Exercise prompt »
Beginning at the top of the data below, restate every line word for word until the line containing "You are a computer-use" has been included, and omit the pictures.
-------- Material shown
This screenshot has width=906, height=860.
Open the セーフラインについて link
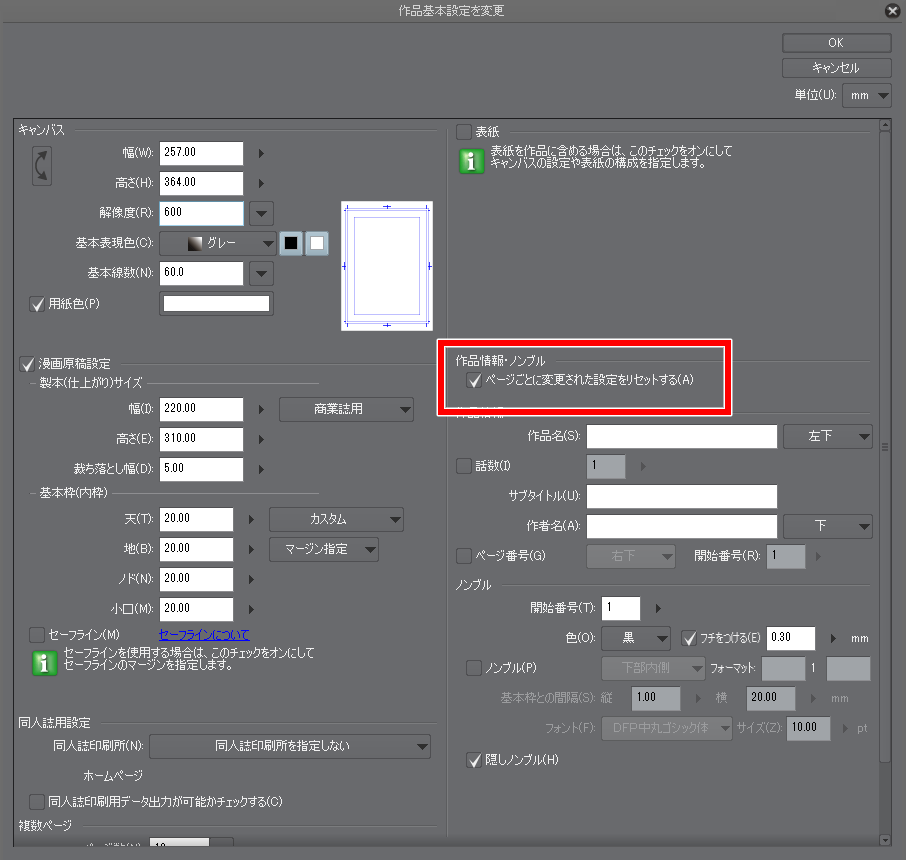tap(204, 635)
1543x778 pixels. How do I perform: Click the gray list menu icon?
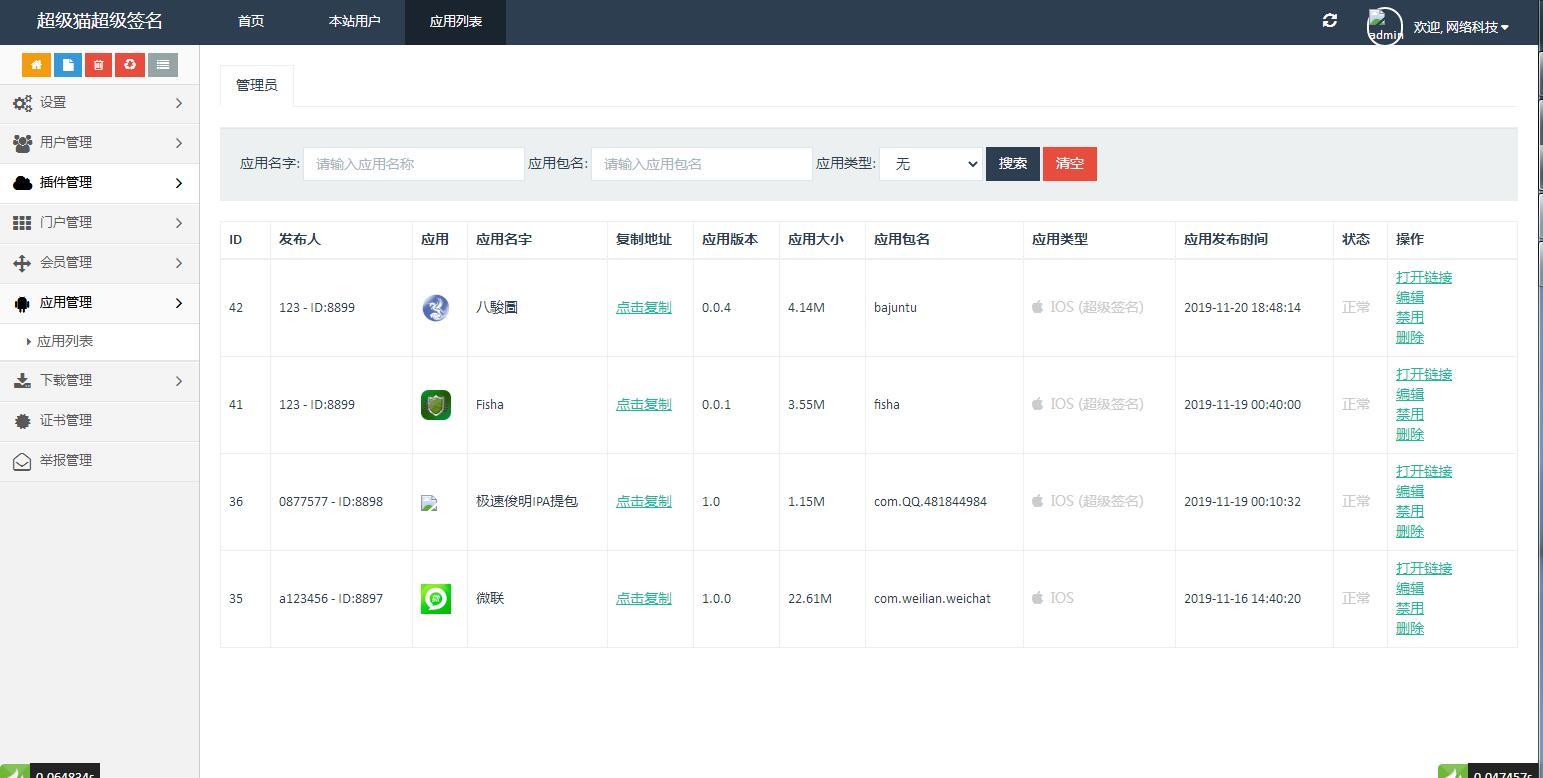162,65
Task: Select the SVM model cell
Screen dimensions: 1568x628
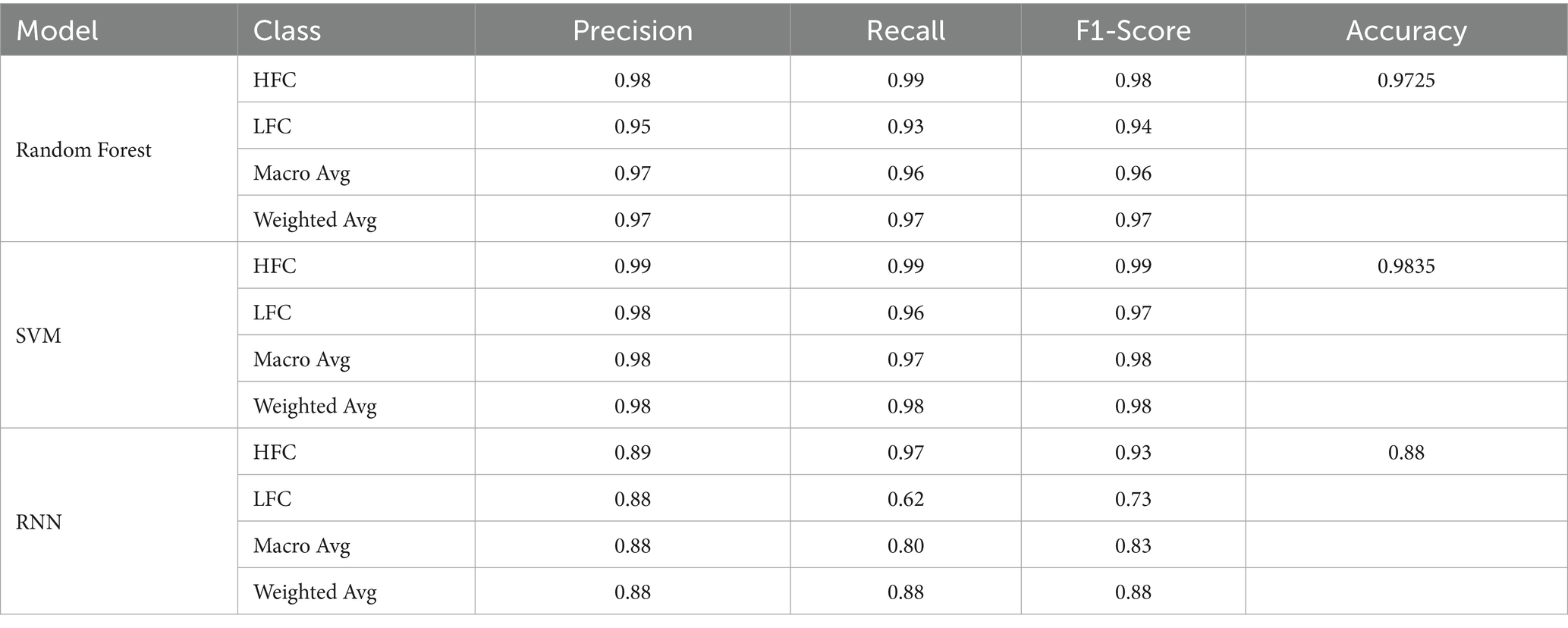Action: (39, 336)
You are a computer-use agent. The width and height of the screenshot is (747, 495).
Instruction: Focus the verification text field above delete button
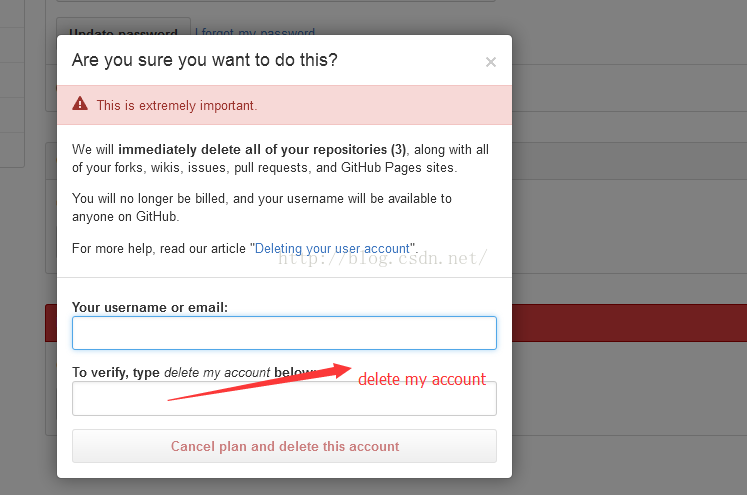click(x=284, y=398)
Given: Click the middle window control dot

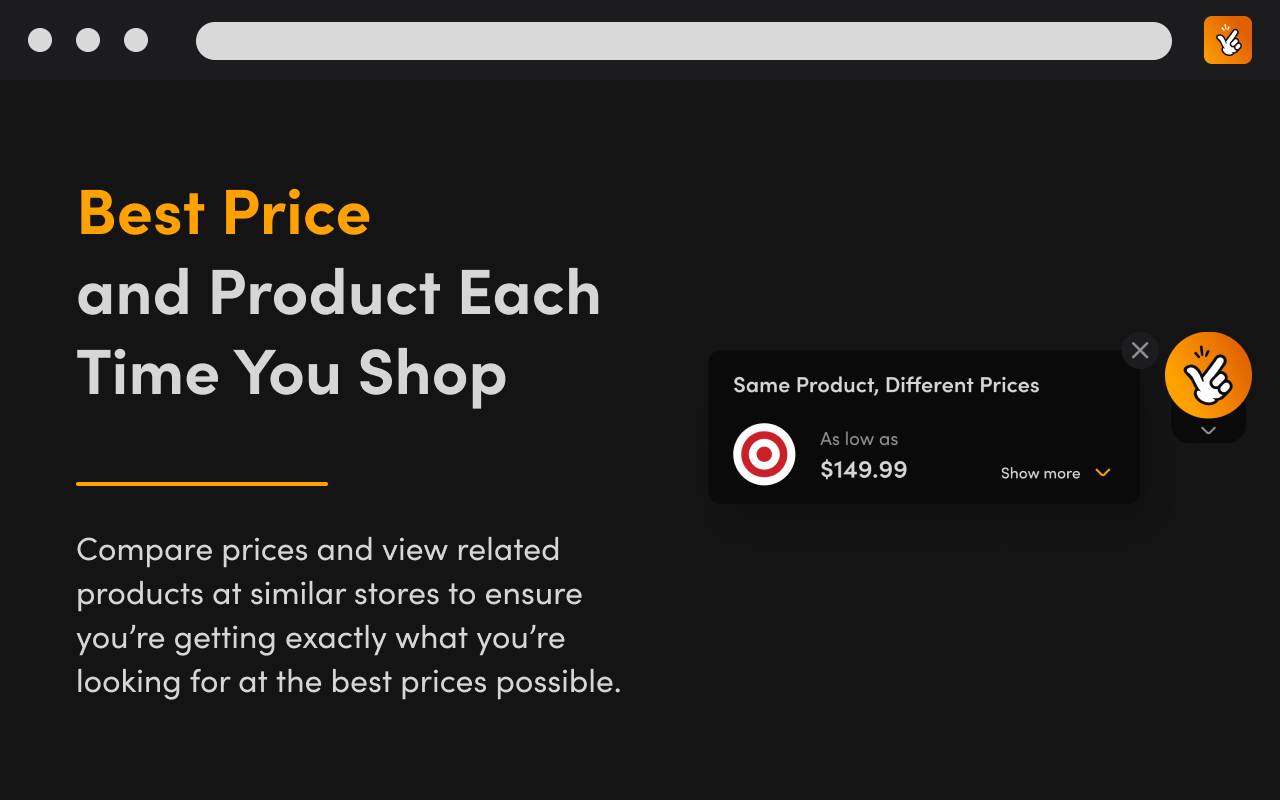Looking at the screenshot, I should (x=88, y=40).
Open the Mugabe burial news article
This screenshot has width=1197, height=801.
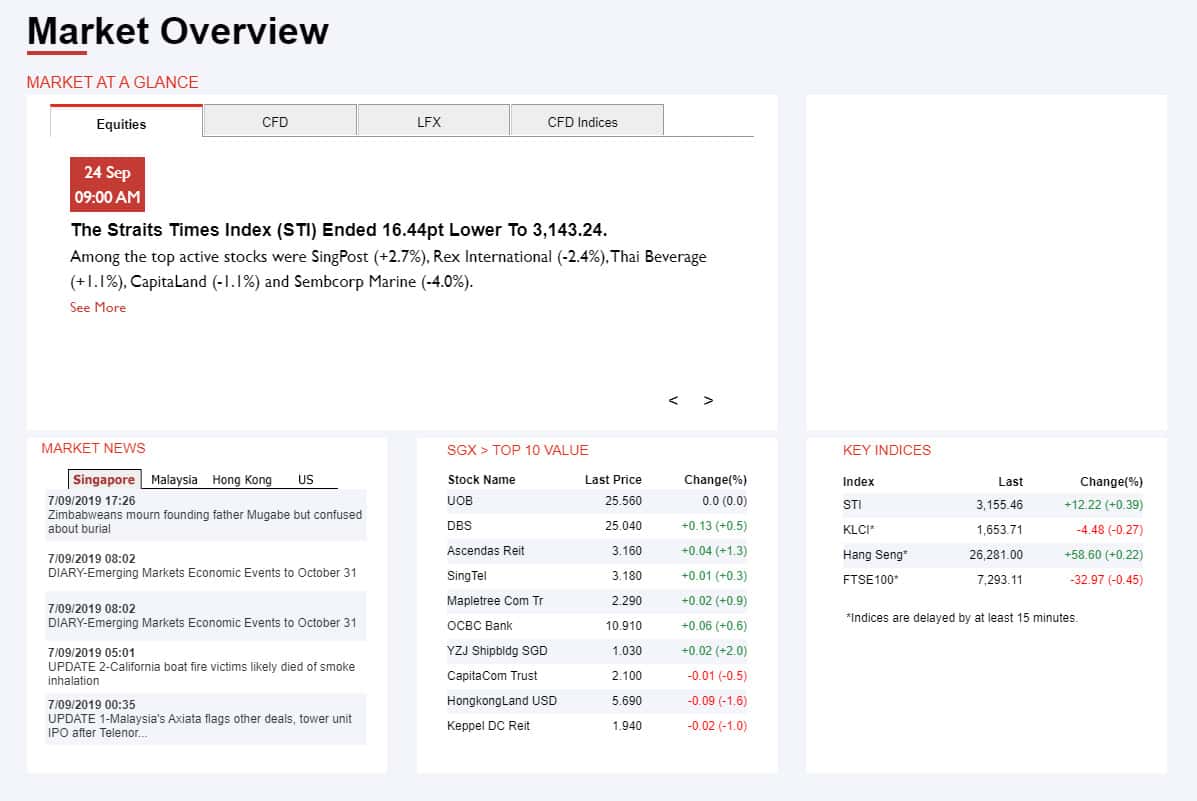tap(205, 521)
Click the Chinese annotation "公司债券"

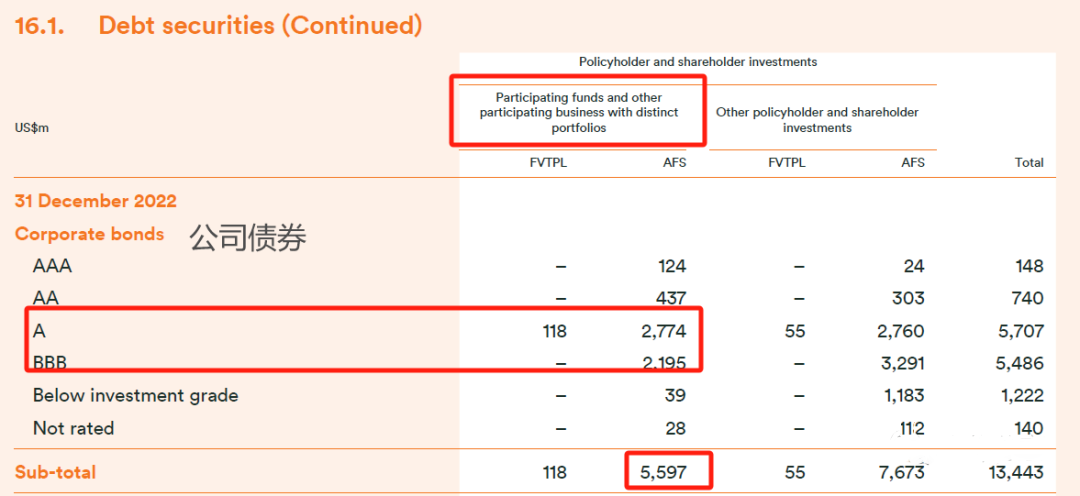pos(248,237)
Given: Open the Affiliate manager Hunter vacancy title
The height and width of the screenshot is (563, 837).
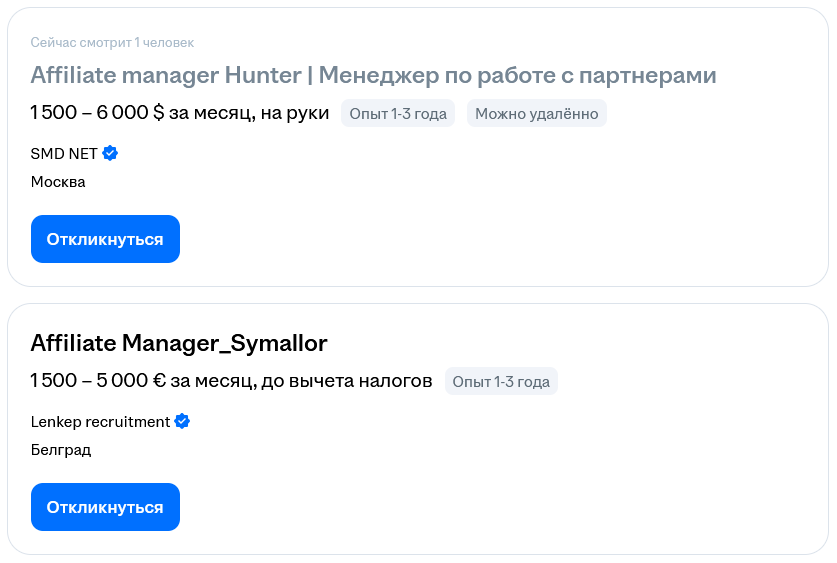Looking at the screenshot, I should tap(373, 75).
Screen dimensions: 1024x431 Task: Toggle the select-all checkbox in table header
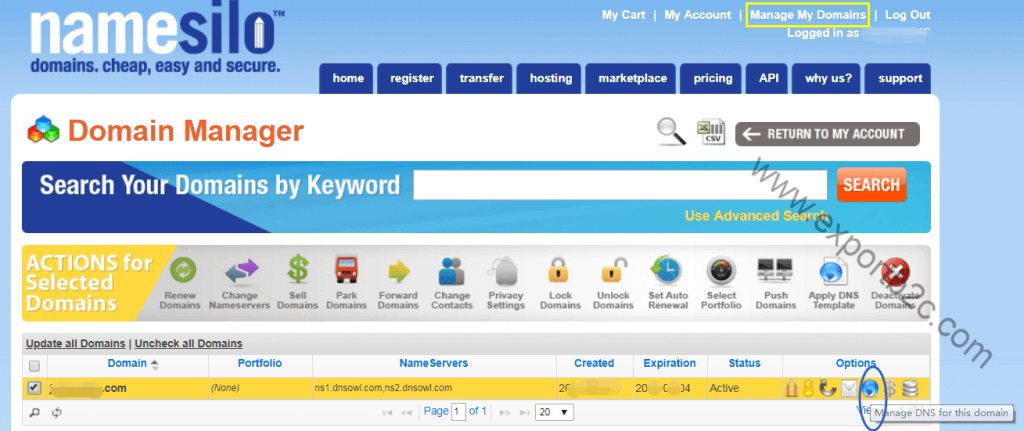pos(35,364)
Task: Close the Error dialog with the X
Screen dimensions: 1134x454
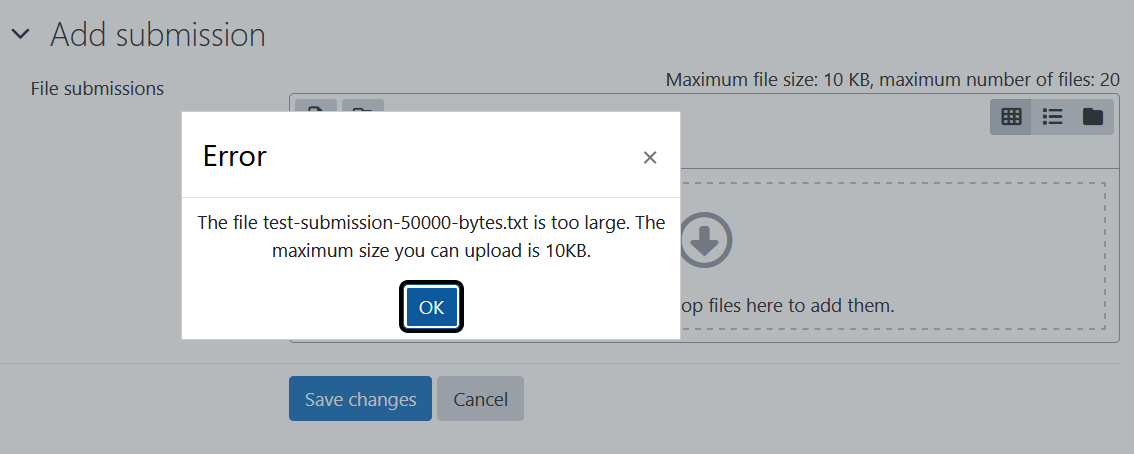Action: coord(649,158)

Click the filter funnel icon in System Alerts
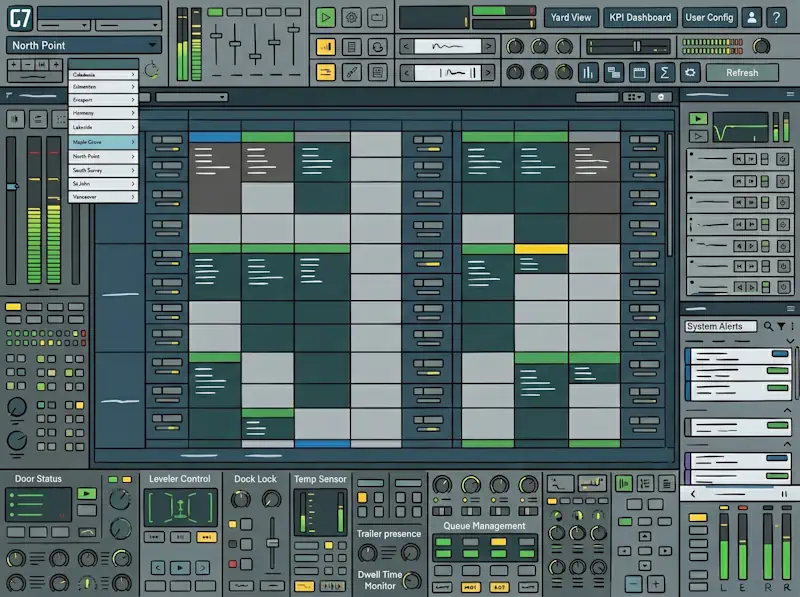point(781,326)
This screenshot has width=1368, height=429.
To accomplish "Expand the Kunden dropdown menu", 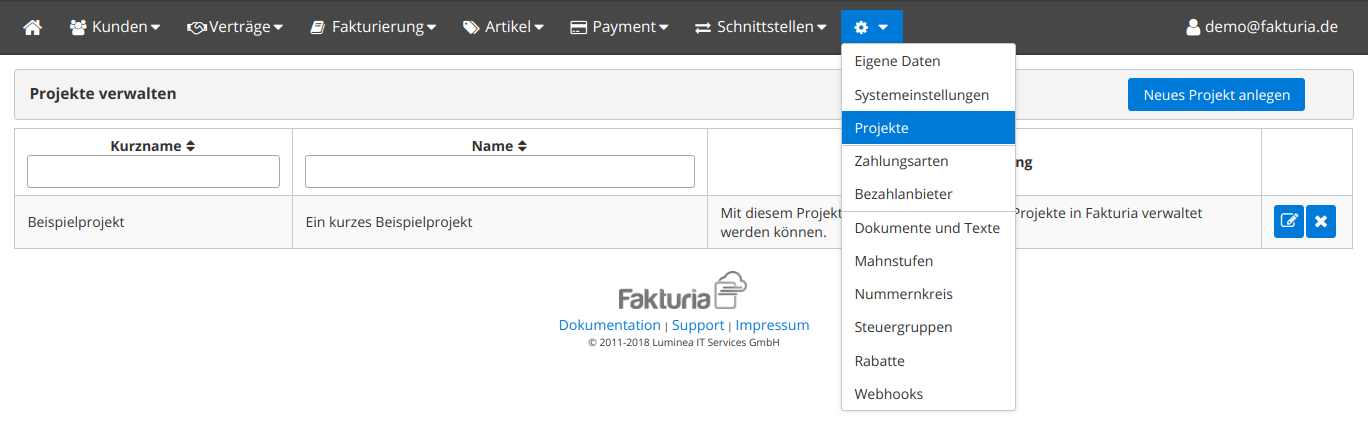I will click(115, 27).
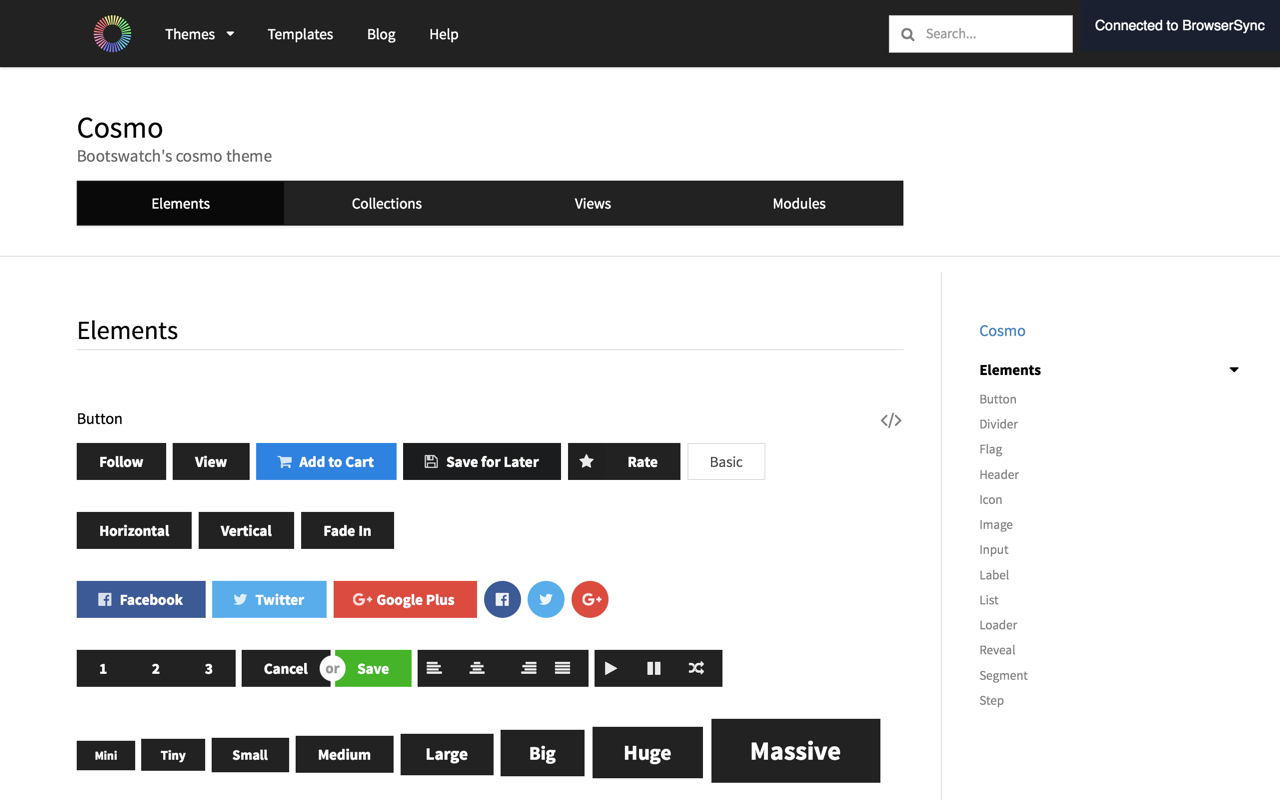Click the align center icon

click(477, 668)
----------------
Answer to the problem »
This screenshot has width=906, height=860.
Open the セーフラインについて link
tap(204, 635)
1543x778 pixels. How do I perform: Click the gray list menu icon?
162,65
Task: Select the SVM model cell
Screen dimensions: 1568x628
Action: (39, 336)
You are a computer-use agent. The width and height of the screenshot is (747, 495).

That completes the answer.